WHAT YOU WILL DO → Go through the entries below line by line and count those containing "notifications"; the answer is that count alone.

PROVIDED DATA →
=== Begin Enclosure ===

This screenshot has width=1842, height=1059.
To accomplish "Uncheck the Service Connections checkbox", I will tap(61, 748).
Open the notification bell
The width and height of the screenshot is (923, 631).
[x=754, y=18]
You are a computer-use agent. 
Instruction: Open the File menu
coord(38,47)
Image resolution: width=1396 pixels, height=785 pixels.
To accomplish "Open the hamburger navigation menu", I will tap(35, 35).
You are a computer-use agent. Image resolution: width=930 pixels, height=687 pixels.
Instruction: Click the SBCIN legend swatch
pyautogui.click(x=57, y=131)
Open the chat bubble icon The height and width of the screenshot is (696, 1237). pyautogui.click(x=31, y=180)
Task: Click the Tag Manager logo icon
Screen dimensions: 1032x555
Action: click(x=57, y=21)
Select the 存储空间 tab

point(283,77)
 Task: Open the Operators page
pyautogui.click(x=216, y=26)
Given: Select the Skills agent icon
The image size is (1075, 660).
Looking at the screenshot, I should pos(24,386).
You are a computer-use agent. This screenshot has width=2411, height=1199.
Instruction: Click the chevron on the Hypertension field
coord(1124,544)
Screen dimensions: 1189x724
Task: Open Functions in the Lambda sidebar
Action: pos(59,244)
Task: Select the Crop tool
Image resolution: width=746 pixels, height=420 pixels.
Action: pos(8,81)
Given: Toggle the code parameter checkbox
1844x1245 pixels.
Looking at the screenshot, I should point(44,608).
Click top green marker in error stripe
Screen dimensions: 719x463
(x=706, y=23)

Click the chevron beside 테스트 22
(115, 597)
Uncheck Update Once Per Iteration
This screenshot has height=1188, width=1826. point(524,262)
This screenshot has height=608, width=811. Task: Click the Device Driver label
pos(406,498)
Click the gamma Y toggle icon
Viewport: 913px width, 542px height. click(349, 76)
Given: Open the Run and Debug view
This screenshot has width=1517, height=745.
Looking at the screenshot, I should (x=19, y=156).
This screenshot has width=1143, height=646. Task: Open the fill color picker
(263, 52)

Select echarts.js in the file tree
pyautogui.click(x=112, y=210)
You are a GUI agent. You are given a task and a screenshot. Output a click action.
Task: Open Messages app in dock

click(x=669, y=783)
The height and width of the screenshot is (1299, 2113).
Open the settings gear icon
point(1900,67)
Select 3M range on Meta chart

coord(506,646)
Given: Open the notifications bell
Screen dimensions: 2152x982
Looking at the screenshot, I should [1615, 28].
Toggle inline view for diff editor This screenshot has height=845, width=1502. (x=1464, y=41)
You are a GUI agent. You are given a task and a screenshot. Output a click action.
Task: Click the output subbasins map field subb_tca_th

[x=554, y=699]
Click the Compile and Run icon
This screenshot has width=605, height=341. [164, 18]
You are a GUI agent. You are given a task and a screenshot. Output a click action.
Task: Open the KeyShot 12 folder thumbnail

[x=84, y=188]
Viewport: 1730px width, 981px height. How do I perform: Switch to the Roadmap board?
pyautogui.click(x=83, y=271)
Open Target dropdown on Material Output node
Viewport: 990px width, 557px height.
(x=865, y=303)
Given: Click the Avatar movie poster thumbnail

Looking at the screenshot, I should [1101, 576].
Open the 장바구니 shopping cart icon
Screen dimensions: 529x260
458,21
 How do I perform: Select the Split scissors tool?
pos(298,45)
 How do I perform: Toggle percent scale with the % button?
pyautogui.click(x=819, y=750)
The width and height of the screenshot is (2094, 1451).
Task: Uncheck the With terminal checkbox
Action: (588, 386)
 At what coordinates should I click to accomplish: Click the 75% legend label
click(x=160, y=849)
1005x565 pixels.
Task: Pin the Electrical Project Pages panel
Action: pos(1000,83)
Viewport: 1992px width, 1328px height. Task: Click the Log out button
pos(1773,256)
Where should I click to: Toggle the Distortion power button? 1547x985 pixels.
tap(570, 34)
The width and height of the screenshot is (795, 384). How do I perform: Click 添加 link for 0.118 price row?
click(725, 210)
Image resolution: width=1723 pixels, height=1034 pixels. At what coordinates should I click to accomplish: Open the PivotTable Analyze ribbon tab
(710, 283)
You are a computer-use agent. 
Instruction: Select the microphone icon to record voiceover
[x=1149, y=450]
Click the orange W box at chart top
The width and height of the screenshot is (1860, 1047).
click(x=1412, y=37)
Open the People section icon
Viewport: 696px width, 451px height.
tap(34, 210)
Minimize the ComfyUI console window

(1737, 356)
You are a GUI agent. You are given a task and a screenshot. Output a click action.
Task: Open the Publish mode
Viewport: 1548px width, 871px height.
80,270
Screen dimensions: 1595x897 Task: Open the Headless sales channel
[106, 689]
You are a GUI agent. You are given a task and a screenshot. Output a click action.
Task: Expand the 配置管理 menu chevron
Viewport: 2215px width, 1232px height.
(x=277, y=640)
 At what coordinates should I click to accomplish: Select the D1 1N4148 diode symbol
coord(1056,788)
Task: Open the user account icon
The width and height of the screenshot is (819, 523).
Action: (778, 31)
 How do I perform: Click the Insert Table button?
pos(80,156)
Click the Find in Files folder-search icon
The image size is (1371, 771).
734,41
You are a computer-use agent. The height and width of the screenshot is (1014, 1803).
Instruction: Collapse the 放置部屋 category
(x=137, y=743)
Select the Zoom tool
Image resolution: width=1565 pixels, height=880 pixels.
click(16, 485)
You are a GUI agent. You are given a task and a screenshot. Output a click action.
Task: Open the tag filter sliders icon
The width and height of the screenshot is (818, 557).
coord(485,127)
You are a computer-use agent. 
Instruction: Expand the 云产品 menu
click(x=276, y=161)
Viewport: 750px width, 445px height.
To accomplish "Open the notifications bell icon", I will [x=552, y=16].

=== End Enclosure ===

SOLUTION BELOW → 2